• WHAT YOU WILL DO:
(1) In the article on the New Jersey computer case, how many high-school kids did the prosecutors charge?
(2) Reproduce the article on the New Jersey computer case between "The murder rate" and "their filthy trade.", inclusive, replacing "hot-dog" with "overzealous".
(3) Write the next part of the article on the New Jersey computer case, picking up after its final sentence.

(EXCERPT TO READ Opens)

The murder rate may be astronomical and La Cosa Nostra may be triving, but the high mucky-mucks of law enforcement in New Jersey want you to know that they're on the warpath against dangerous criminals operating in the Garden State.

With hoopla unmatched since the Lindbergh kidnapping, some hot-dog prosecutors, sheriffs, et al. in central Jersey called a press conference to announce that they had cracked a virulent outlaw band and confiscated the sordid tools of their filthy trade.

Had the law caught the guy who nailed Hoffa? Had they tracked down the mobsters on casino row? Is it safe now to walk the downtown streets at night? Not quite. No, instead of pursuing real criminals, the prosecutors had invested hundreds of man-hours preparing charges against seven high-school kids whose crime was -- are you ready? -- sending and receiving messages through computer bulletin boards.

During the press conference, at which the miscreants' Apples, TRS-80s, etc. were displayed as if they were exotica from outer space, prosecutors charged that the Silicon 7 had used their home computers to invade Pentagon security systems and -- I loved this one -- to move communication satellites around in space.

It was spectacular stuff. It was also preposterous. No kids had invaded any system, the Pentagon reported. "We have no indication that there's been any disruption or relocation of our satellites," said AT&T.

(EXCERPT TO READ Closes)
(INFORMATION PROVIDED Opens)

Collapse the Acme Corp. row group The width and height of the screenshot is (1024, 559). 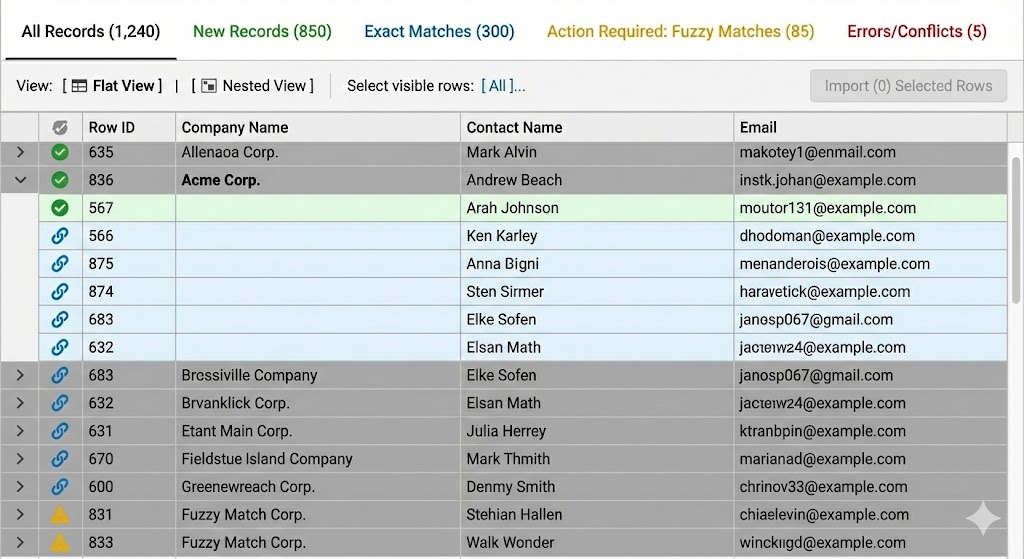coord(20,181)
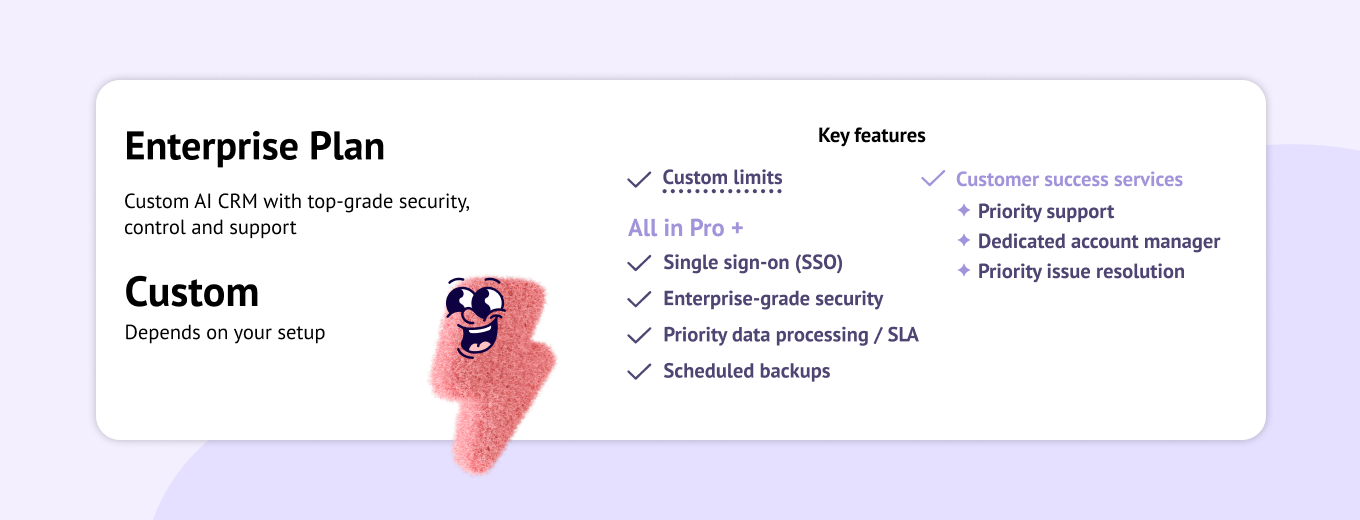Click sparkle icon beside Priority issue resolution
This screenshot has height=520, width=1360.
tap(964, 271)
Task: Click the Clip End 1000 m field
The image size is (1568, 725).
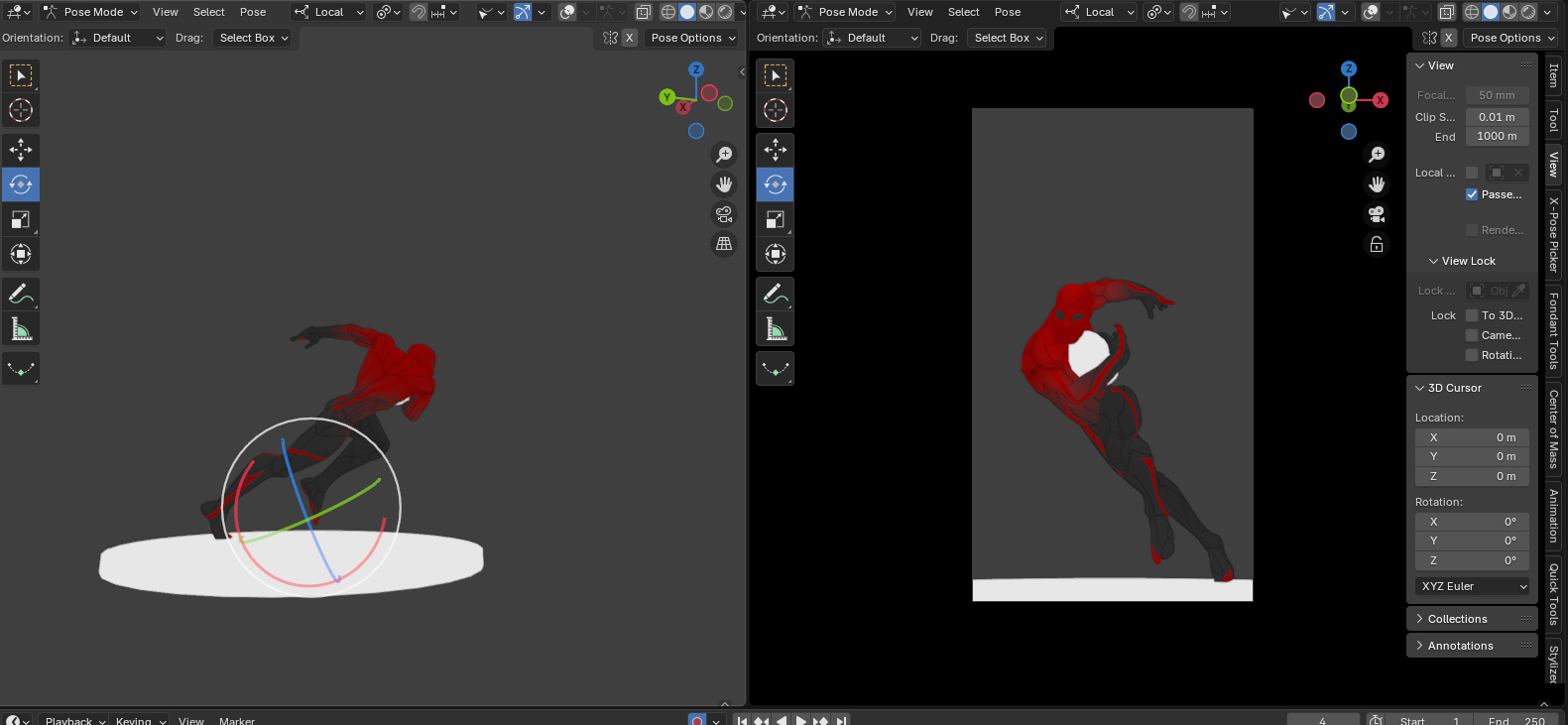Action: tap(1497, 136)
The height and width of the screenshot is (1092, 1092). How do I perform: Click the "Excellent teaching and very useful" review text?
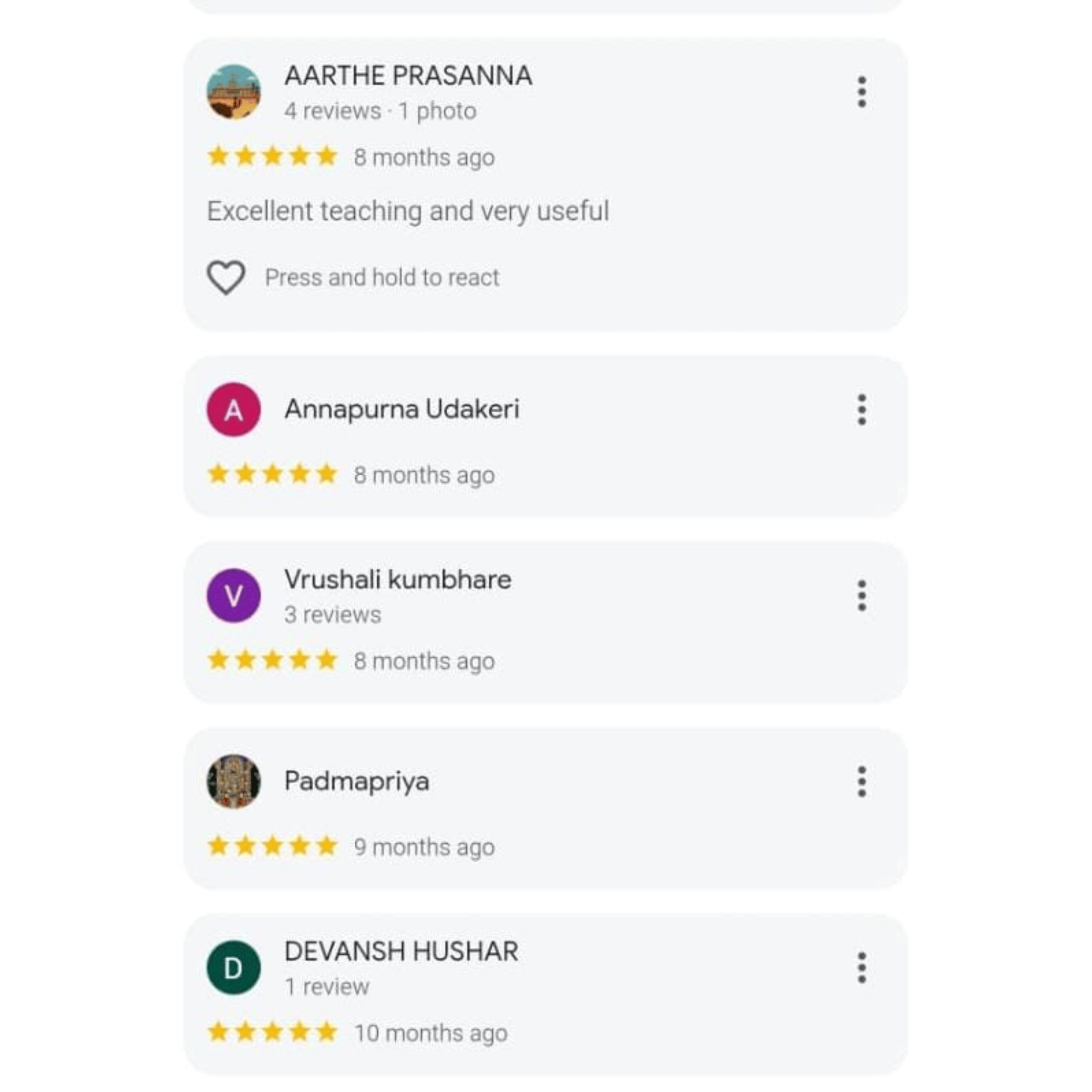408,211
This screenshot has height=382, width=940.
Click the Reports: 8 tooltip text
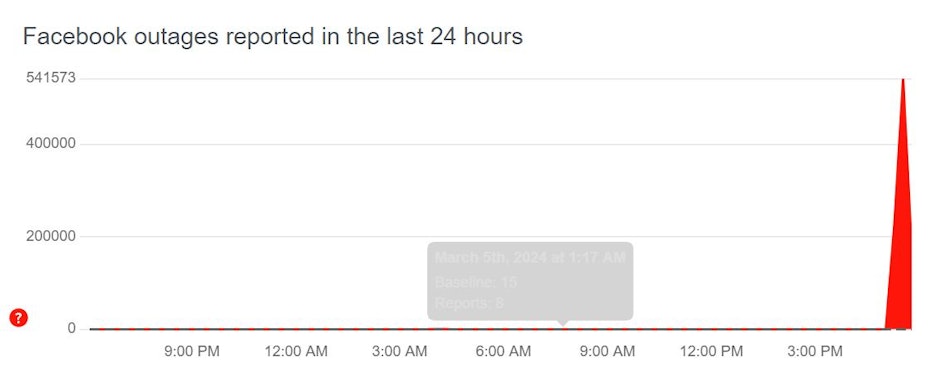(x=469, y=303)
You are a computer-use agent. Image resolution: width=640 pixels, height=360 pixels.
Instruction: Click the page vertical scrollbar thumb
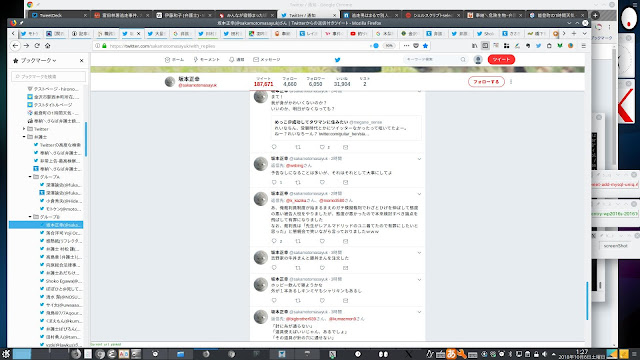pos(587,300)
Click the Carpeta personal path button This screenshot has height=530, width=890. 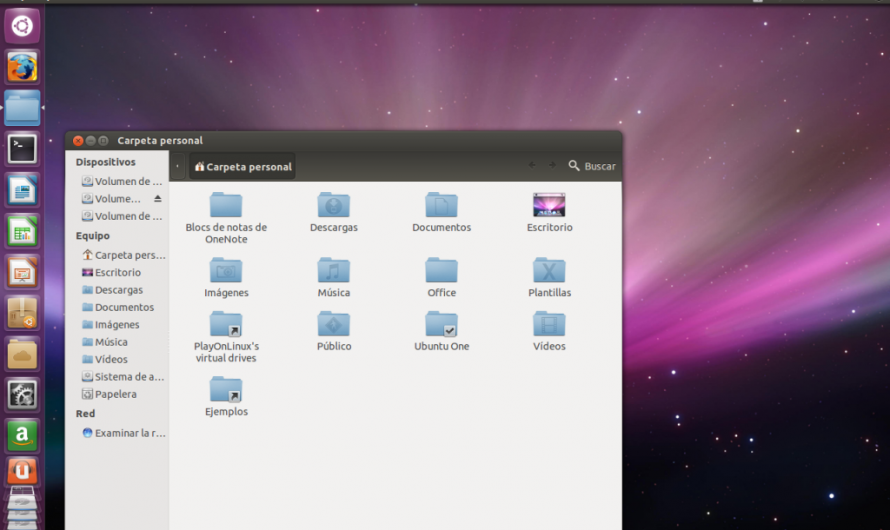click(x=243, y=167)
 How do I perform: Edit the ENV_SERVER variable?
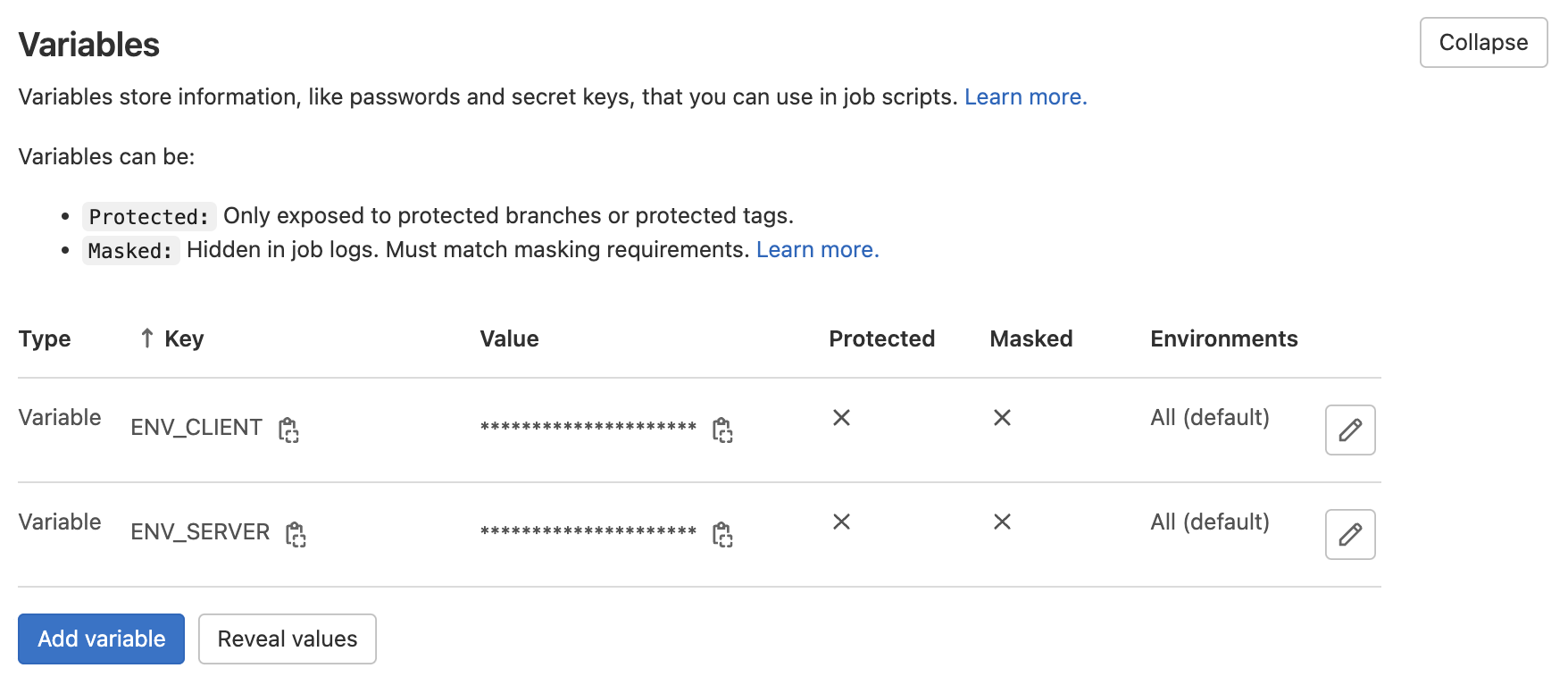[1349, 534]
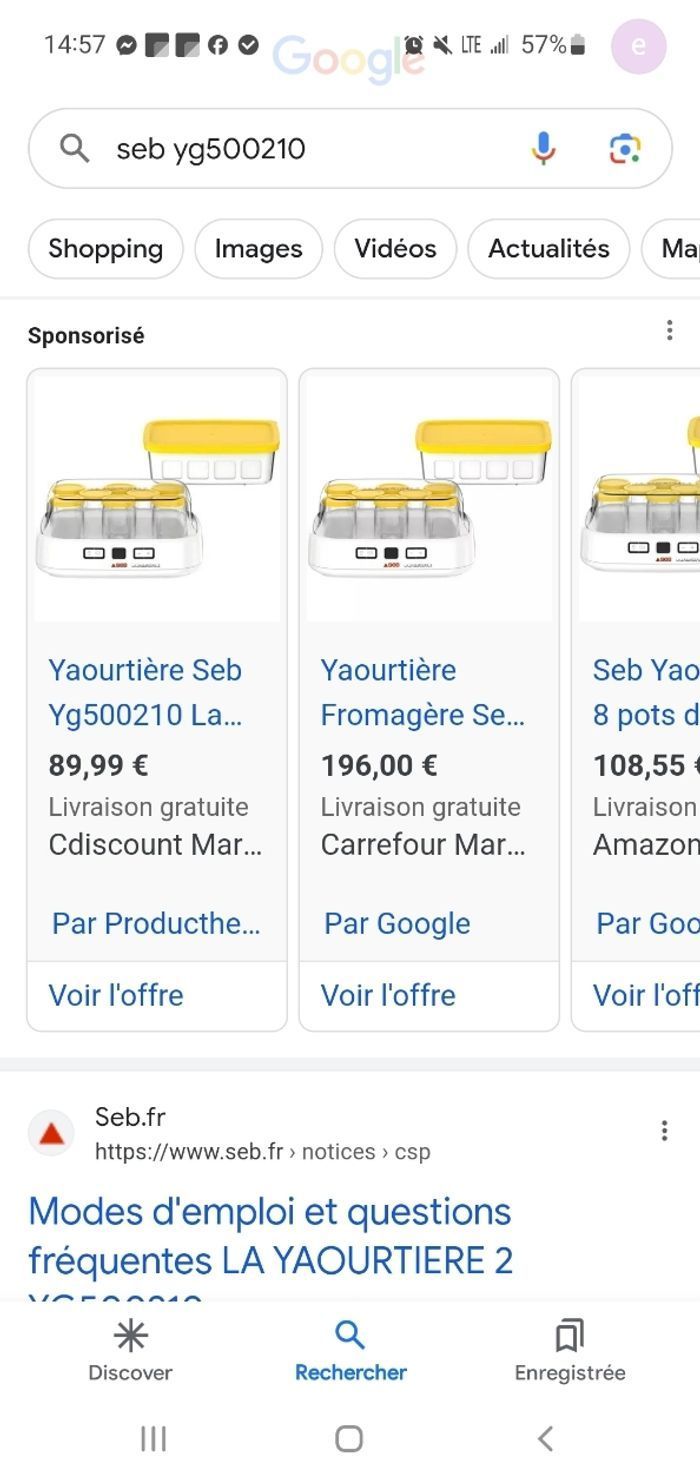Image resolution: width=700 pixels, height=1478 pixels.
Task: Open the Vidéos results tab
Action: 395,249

(INFORMATION PROVIDED Closes)

• ANSWERS PER TASK:
(1) Seven.

(2)
The murder rate may be astronomical and La Cosa Nostra may be triving, but the high mucky-mucks of law enforcement in New Jersey want you to know that they're on the warpath against dangerous criminals operating in the Garden State.

With hoopla unmatched since the Lindbergh kidnapping, some overzealous prosecutors, sheriffs, et al. in central Jersey called a press conference to announce that they had cracked a virulent outlaw band and confiscated the sordid tools of their filthy trade.

(3)
When it came time to press formal charges, the case began to look less spectacular. The delinquency charges were based on a case of "conspiracy to commit theft." The key word is "conspiracy." The prosecutors don't need to prove that the kids actually broke into the Pentagon or moved any satellites; to win a conspiracy rap, they only have to prove that the kids talked about it.

This may come as a shock to the law enforcement establishment in New Jersey, but kids have been sitting around on street corners talking like that as long as there have been street corners. The only difference in this case is that these seven kids used the 1985 version of the street corner: A computer bulletin board.

Instead of hanging out on the streets on a summer night exchanging their fantasies, kids all over the country now do their fantasizing via computer bulletin boards. So do millions of adults, for that matter. In most places, they are free to do this without harrassment from headline-hungry prosecutors.

According to The New York Times, the prosecutors reported that the youthful mob had "exchanged information through their systems on how to . . . make explosives from household chemicals. . . . "

At the risk of bringing this posse of boobs down upon me, I confess that in my teen-age years I possessed a recipe for making nitroglycerin. I got the evil information from a kid who wrote it down on a strip of paper. No prosecutor seized that kid's pencil and charged us with "conspiracy." But when the same childish transaction is carried out via computer, police sirens wail in the Jersey streets.

Shortly after their ballyhooed arrest of the Silicon 7, the prosecutors announced breathlessly that they were investigating 623 other Americans. The crime? This Gang of 623 had called the same bulletin boards the original seven liked to use.

It's a shame to burst this marvelous prosecutorial bubble, but frankly, any bulletin board with only 623 callers is a rinky-dink operation. If New Jersey's prosecutors don't have enough serious crime to keep them busy, they could start investigating some of the bulletin boards that have tens of thousands of callers.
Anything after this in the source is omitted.